### Exercise
Find every line of the data below that has "Given" in it. Reply with the number only.

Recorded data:
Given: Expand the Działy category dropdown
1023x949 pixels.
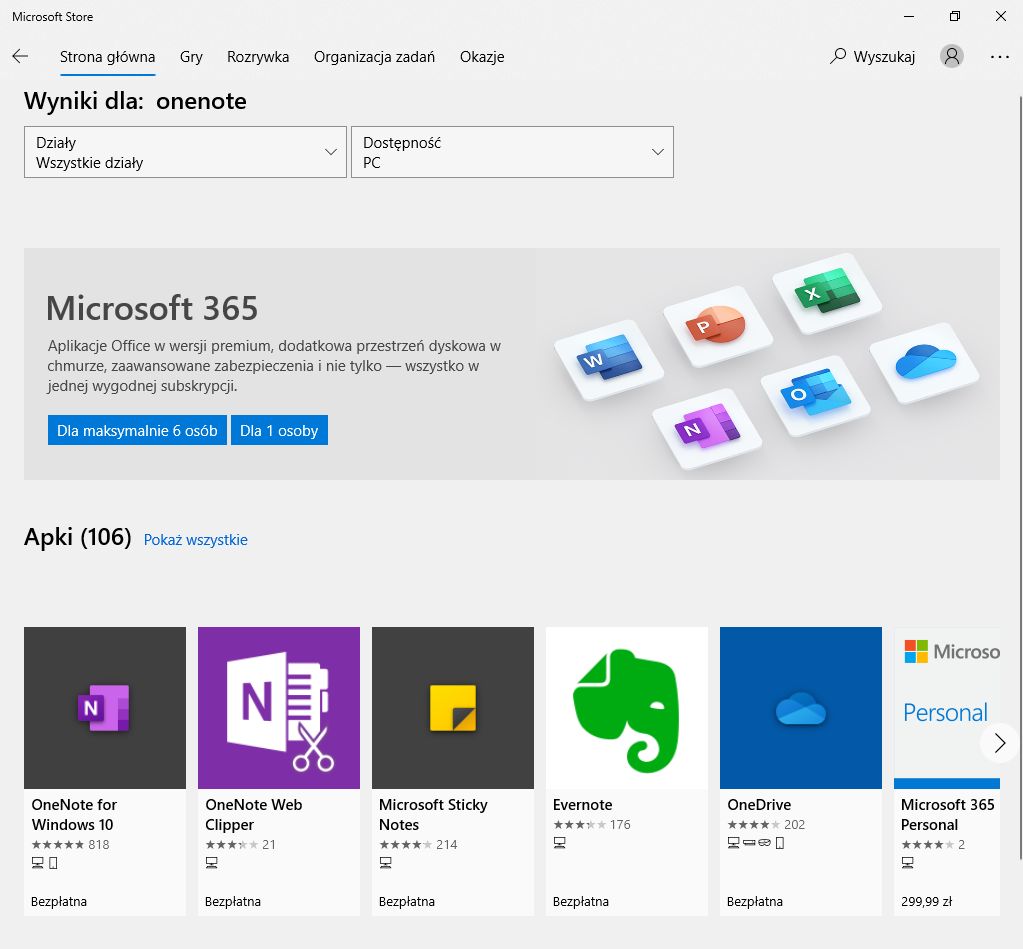Looking at the screenshot, I should pos(184,152).
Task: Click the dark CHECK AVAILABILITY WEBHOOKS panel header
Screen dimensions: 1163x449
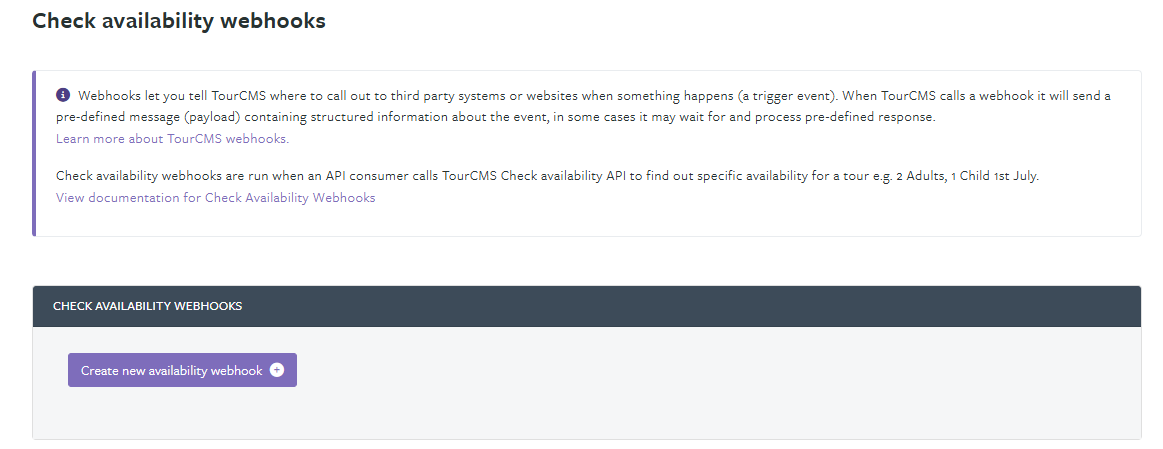Action: [x=587, y=306]
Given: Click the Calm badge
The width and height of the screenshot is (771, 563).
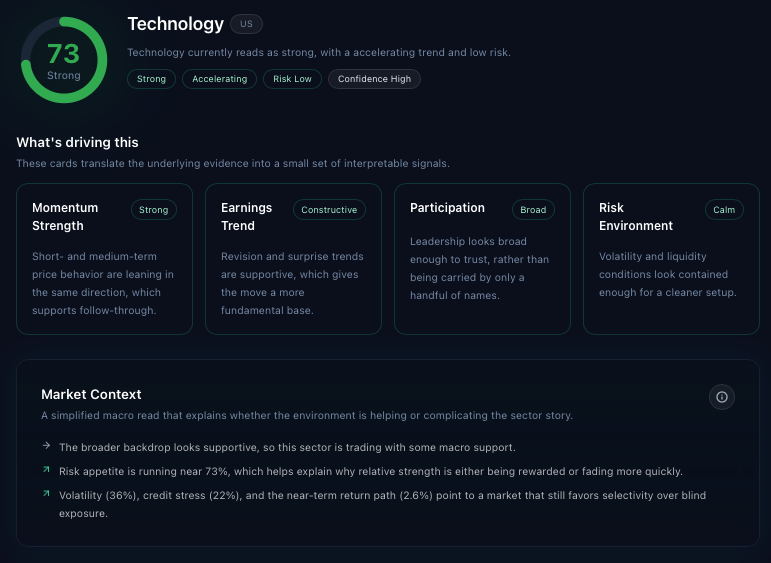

### Answer section
2